Write out every line of the material below word for word, in the same order.

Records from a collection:
+++
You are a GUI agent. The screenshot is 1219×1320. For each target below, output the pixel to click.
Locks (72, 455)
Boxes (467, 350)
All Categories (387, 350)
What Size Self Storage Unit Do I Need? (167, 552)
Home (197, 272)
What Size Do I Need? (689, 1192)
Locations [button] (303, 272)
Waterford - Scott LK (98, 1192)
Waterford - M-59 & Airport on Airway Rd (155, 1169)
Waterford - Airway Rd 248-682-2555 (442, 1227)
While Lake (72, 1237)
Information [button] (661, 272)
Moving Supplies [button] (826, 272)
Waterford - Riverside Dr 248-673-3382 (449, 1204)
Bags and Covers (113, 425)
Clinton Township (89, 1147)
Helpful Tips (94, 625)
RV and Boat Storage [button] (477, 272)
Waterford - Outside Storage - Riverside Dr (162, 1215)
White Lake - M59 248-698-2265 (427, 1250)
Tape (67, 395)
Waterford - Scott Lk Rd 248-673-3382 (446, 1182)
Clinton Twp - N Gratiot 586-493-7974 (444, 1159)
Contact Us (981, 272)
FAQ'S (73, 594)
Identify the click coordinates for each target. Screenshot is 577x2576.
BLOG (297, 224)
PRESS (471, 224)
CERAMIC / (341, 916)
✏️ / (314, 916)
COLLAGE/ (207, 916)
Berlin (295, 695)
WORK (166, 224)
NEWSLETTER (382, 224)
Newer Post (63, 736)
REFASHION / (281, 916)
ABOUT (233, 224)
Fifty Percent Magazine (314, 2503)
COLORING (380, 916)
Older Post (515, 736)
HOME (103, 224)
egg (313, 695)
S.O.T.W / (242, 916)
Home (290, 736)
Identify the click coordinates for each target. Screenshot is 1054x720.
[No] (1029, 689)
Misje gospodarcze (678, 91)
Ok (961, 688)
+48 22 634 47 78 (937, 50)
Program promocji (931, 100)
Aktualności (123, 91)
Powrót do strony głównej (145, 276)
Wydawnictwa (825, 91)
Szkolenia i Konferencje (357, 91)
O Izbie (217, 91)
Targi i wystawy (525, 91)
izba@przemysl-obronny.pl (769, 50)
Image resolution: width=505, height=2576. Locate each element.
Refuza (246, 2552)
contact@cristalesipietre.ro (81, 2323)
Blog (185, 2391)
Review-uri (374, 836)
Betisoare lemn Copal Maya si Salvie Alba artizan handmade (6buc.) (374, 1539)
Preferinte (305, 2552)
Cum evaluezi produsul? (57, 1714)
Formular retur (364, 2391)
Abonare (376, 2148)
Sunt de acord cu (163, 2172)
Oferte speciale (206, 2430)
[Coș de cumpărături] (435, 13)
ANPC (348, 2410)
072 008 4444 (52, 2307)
+++
### THE RESPONSE
You are a GUI agent. The screenshot is 1219×1320. For each target below, output the pixel to click.
Locks (72, 455)
Boxes (467, 350)
All Categories (387, 350)
What Size Self Storage Unit Do I Need? (167, 552)
Home (197, 272)
What Size Do I Need? (689, 1192)
Locations [button] (303, 272)
Waterford - Scott LK (98, 1192)
Waterford - M-59 & Airport on Airway Rd (155, 1169)
Waterford - Airway Rd 248-682-2555 (442, 1227)
While Lake (72, 1237)
Information [button] (661, 272)
Moving Supplies [button] (826, 272)
Waterford - Riverside Dr 248-673-3382 (449, 1204)
Bags and Covers (113, 425)
Clinton Township (89, 1147)
Helpful Tips (94, 625)
RV and Boat Storage [button] (477, 272)
Waterford - Outside Storage - Riverside Dr (162, 1215)
White Lake - M59 248-698-2265 (427, 1250)
Tape (67, 395)
Waterford - Scott Lk Rd 248-673-3382 (446, 1182)
Clinton Twp - N Gratiot 586-493-7974 (444, 1159)
Contact Us (981, 272)
FAQ'S (73, 594)
Identify the click coordinates for each target. Screenshot is 577x2576.
BLOG (297, 224)
PRESS (471, 224)
CERAMIC / (341, 916)
✏️ / (314, 916)
COLLAGE/ (207, 916)
Berlin (295, 695)
WORK (166, 224)
NEWSLETTER (382, 224)
Newer Post (63, 736)
REFASHION / (281, 916)
ABOUT (233, 224)
Fifty Percent Magazine (314, 2503)
COLORING (380, 916)
Older Post (515, 736)
HOME (103, 224)
egg (313, 695)
S.O.T.W / (242, 916)
Home (290, 736)
Identify the click coordinates for each target. Screenshot is 1054x720.
[No] (1029, 689)
Misje gospodarcze (678, 91)
Ok (961, 688)
+48 22 634 47 78 (937, 50)
Program promocji (931, 100)
Aktualności (123, 91)
Powrót do strony głównej (145, 276)
Wydawnictwa (825, 91)
Szkolenia i Konferencje (357, 91)
O Izbie (217, 91)
Targi i wystawy (525, 91)
izba@przemysl-obronny.pl (769, 50)
Image resolution: width=505, height=2576. Locate each element.
Refuza (246, 2552)
contact@cristalesipietre.ro (81, 2323)
Blog (185, 2391)
Review-uri (374, 836)
Betisoare lemn Copal Maya si Salvie Alba artizan handmade (6buc.) (374, 1539)
Preferinte (305, 2552)
Cum evaluezi produsul? (57, 1714)
Formular retur (364, 2391)
Abonare (376, 2148)
Sunt de acord cu (163, 2172)
Oferte speciale (206, 2430)
[Coș de cumpărături] (435, 13)
ANPC (348, 2410)
072 008 4444 (52, 2307)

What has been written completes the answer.